The analyst firms have an advantage, of course. Their analysts are all trained public speakers—accustomed to dealing with tough audiences and explaining complicated things. You need to identify and train your thought leaders to be able to handle difficult questions—and clueless questions. You also need to train them to be patient if they perceive the journalist to be nasty or biased, or when the 60-minute interview turns into a five-word quote—or doesn’t appear at all. Good PR people train that frustration out of their thought leaders or absorb it as part of their job. Passing it on to the journalist gets you nowhere. Journalists are under a lot of pressure and they may be as frustrated as you are about what happened to the story. There is so much that happens between the time a journalist interviews someone and the point that a piece appears that you just have to accept that “wasted time” comes with the PR territory.

Another thing that I imagine would get a journalist on the “champion” list is that they don’t call about tough or negative stories. Or when they call and you refuse to comment, they’re okay with it. Journalists can smell a fair-weather source from a mile away—and they don’t forget it. You have to engage with them even when the subject is something you’d rather not talk about.

The marketer who spoke to us said that his PR agency had earned its fee by recommending that the company not respond to inquiries from a reporter who wanted to discuss a sensitive subject for the company’s industry. The marketer said he considered it a victory that when the story appeared, its competitors were quoted and it was left out.

I can tell you that it wasn’t a success—unless the company wants to disappear from public view altogether (and judging from the statistics we saw, that’s what is happening). The companies that go to bat and agree to speak about the difficult stuff (and you can still look good talking about difficult stuff in the eyes of readers) will be first on the list to get the call when it’s time to explore the less threatening thread next time. It demonstrates backbone and makes journalists think you’re a smarter, more forthcoming organization, and therefore, that you will generally make a better interview in all scenarios.

Marketers and PR people should focus on content and validation to win the attention—if not the hearts—of journalists. The content that appeals to them will be the same content that appeals to prospects and customers: thought leadership with objective proof points. Don’t bother with press releases. The ranks of journalists have thinned so much over the past few years that they cannot spare the time to read them—and few ever read them anyway because most are so poorly written and self-promotional. The only ones I read were pitches from PR people promising interviews with customers, or publications such as surveys and position papers about business and IT issues.

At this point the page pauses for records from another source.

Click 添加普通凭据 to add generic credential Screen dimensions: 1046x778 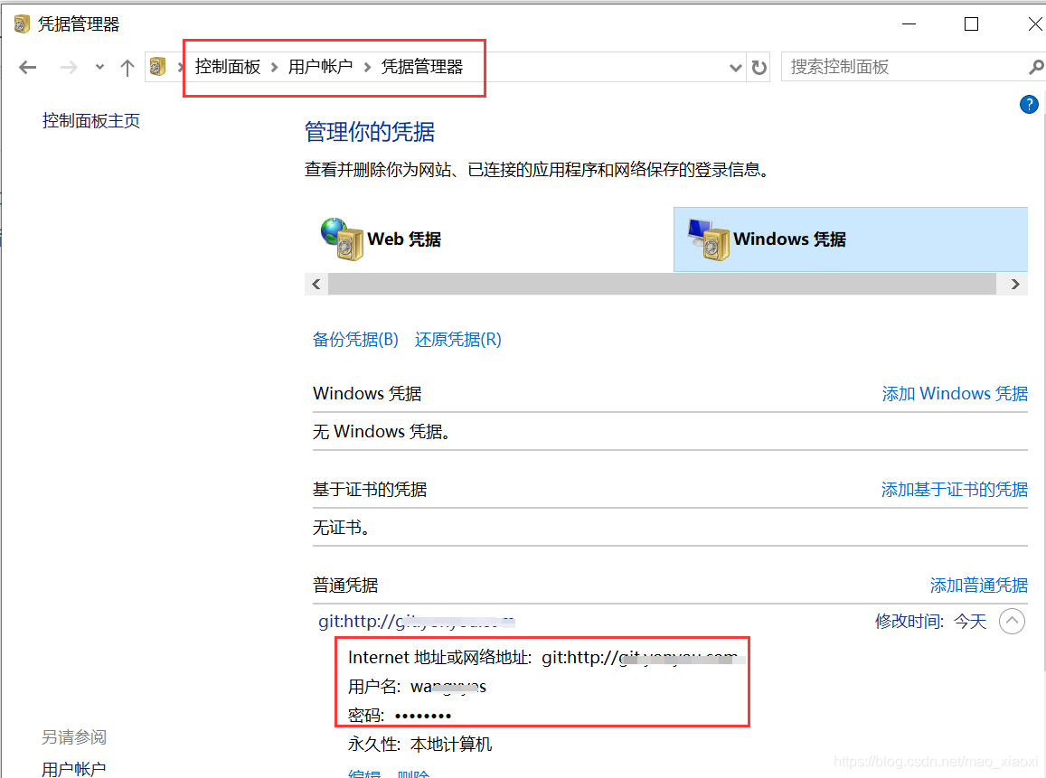point(979,585)
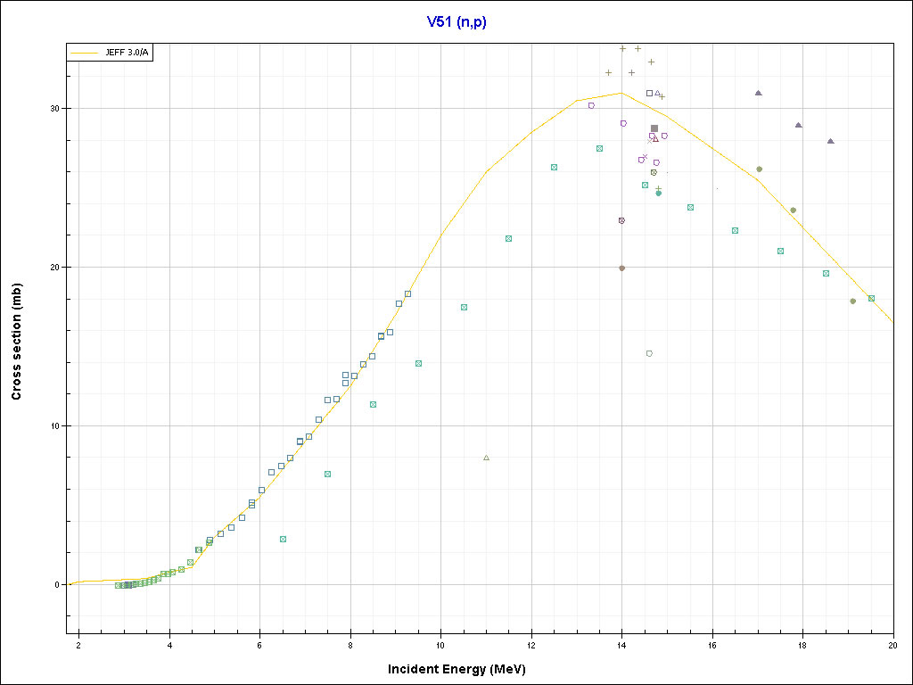Click the yellow line sample in legend
Image resolution: width=913 pixels, height=685 pixels.
86,54
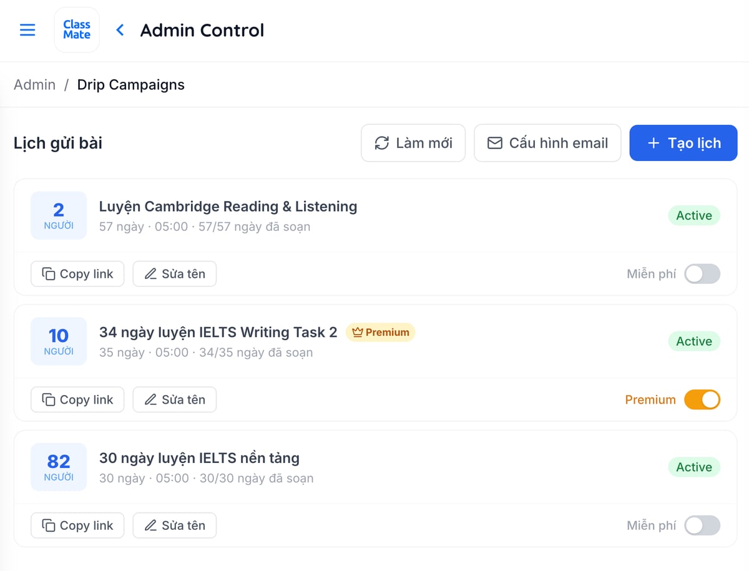Go back using the left chevron arrow
Viewport: 749px width, 571px height.
[x=120, y=30]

Here’s another recommendation: hire an external agency to do PR and create an incentive plan for them to get placements in the media you covet. If you leave it to your internal folks, it will never happen. There’s little incentive for internal PR people to help journalists because they only put themselves and their jobs at risk. They are viewed by business executives as the protectors of the company and will be rewarded for preventing journalists from talking to employees, not by helping make it happen. So you need to move accountability for the relationship with journalists to outsiders.

Notice that I didn’t say you should relinquish responsibility; business people need to know that internal PR has at least some high-level control over the relationships with journalists. But when an employee says something in the press that executives in the company don’t like—which is inevitable—there needs to be a third party to absorb some of the heat. Agencies have the flexibility to be fired. They can always move on to another client if they screw up, and they have the credibility of an outsider to argue with internal executives who have gotten into a snit for no good reason.

In the end, the goal should be to provide journalists with the content they need to serve their readers’ interests rather than trying to win friends and create “champions.” If you try to manipulate journalists, you are going to be disappointed more often than not—and waste a lot of time and money in the process.